After leaving a celebration/memorial for Ismael Nerio Valdez yesterday evening I walked back towards my car and thought about how amazing it is that a 17 year old boy in such a short time frame could generate such a loving and heartfelt response from an enitre community. Humbled is the proper adjective.
For those of you who did not know Nerio, it’s alright, I didn’t either. My experience with him was simply seeing him at futsal tournaments in and around Toronto. But a lot of people knew him, respected him, and loved him dearly. Unfortunately for the wrong reasons more people learned his name last week when it was discovered that Nerio was murdered in a hydro field in the northwest part of the city.
His body was discovered on August 2nd and from what I’ve heard from friends and read through media reports, Nerio was confronted by a group of four and an argument ensued. The group viciously assaulted him and shot him to death. I heard about it from watching the news and thinking “Damn, I think that’s the kid that played some great futsal? 17? Really?”
As the week went on, I noticed many of my friends on Facebook had messages and tributes on their pages for ‘Negrito’, one of Nerio’s many nicknames. There are currently two groups of Facebook with close to 2000 members between them.

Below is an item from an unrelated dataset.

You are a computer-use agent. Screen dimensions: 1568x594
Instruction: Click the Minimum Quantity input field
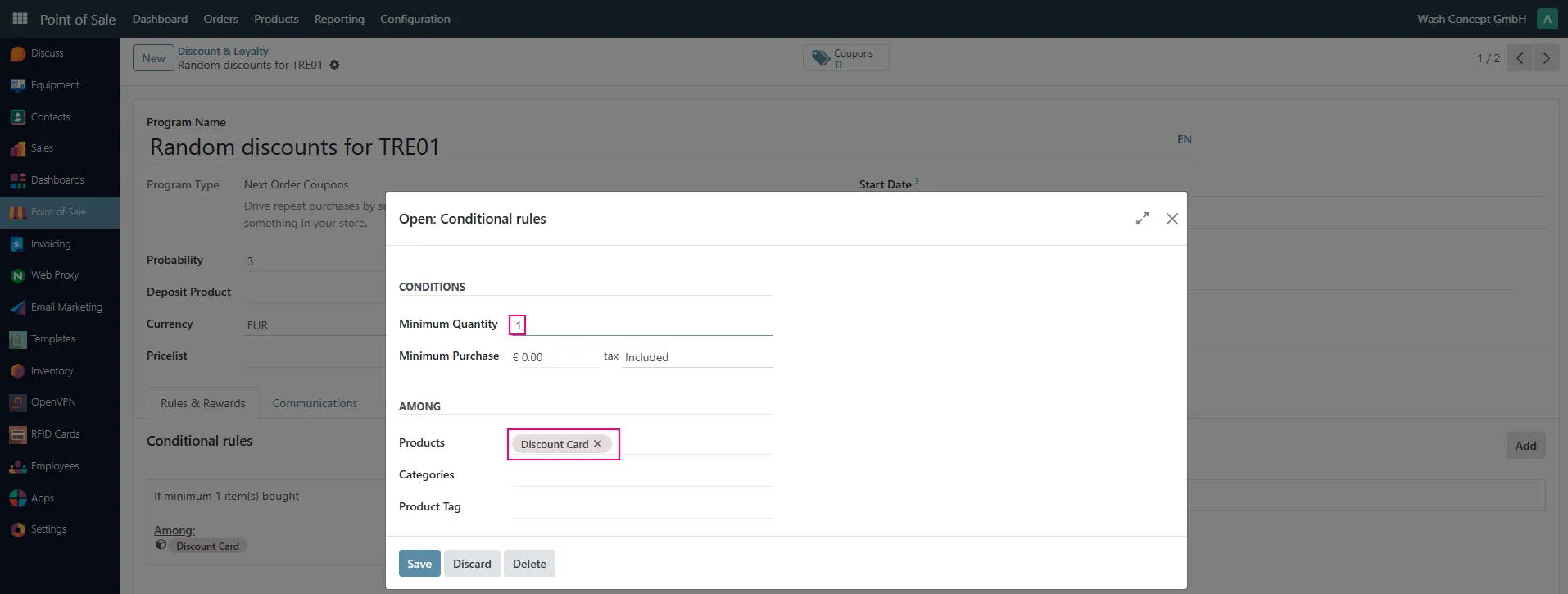[x=642, y=324]
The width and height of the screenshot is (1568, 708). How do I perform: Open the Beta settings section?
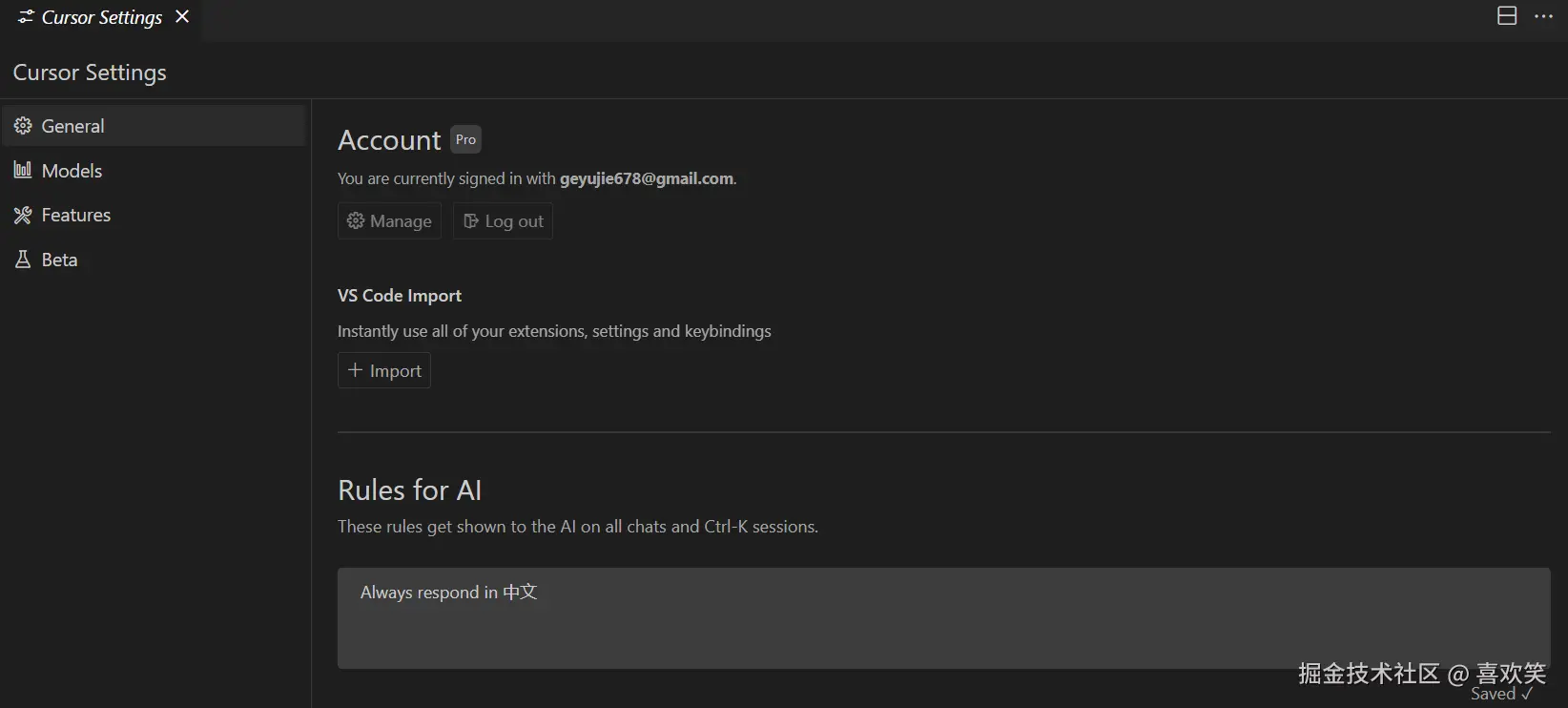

While I was on my way to watch a CSL match in North York, I received a call from one of Canada’s national futsal players, Roy Blanche, who told me about a tournament fundraiser that was happeneing the next day to raise money for the Valdez family to help cover the funeral costs. He asked me if I’d like to come out and support it. “Absolutely, see you tomorrow,” I said. When I got to the game I found out that Nerio also happened to be a reserve player on the North York Astros. They were classy enough to honour him with a moment of silence.
Upon arrival for the fundraiser I was blown away by the huge support. Eloy Alfaro FC owner Lorenzo Redwood, one of Nerio’s coaches, was the brainchild of the event and it seemed as if the entire Spanish population of Toronto was in attendance. The event was held at Firgrove Elementary School in the Jane and Finch region (northwestern Toronto) and started at 10am. There had been a raging thunderstorm that morning but no one had left, in fact support for the event only grew stronger as the day went on.
There must’ve easily been 1000 people there and all were actively involved in the fundraising events in one way or another. There was an outdoor soccer tournament that each player paid $10 to be a part of. The field looked as if it hadn’t been cut in years and you could barely tell where the boundary lines were, yet not a single complaint from the players and if you’ve ever played against the Spanish, you know they’re a vocal bunch. Adjacent to the field is a small court where 5 a side games normally take place. It was there that they held another tournament that was described to me by one player as ‘modified futsal rules’ while others compared it to ‘Ecuadorian jail soccer.’ The latter is a better description. Games were at times chippy with agressive play, but again no complaints and only respect for one another. Even the referees donated their time to the cause.
A few tents were set up and housed entertainment, which was provided by local artist DigiDon, Nerio’s cousin, who couldn’t be much older than he was. A ton of T-shirts bearing Nerio’s smiling face and the words ‘Negro Pele’, another of his nicknames, on the back were being sold for $10, while a raflle that included prizes ranging from flat screen televisions to 3 litre bottles of rum was quite popular. It seemed as if everyone had donated something in order to help raise money for the Valdez family in covering their funeral costs.
It was a truly touching affair that certainly was about celebrating a young man’s life, and if the other events for the memorial weren’t evident of that then this next moment was. About 50 people, each with a white helium ballon in hand, gathered in the centre of the ‘futsal’ court to give one last unified show of respect for the teen before releasing the balloons high into the air.
Though my last name is Fernandes, I’m not Spanish. One thing is for sure though: when I die I’d like to have my memorial in the Spanish way – full of life, passion, smiles, community, and if I am fortunate enough, a soccer or futsal game will ensue.